* TASK TO CARRY OUT *
Everything from the line with "You are a computer-use" to the end of the data below must be returned exactly as it is, and nothing besides.
== RECORDS FOR THE EXERCISE ==
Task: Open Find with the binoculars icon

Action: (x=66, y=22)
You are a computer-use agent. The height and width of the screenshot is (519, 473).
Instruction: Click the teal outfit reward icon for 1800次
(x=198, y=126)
===
* REPLY *
You are a computer-use agent. The height and width of the screenshot is (519, 473).
Instruction: Click the teal outfit reward icon for 1800次
(x=198, y=126)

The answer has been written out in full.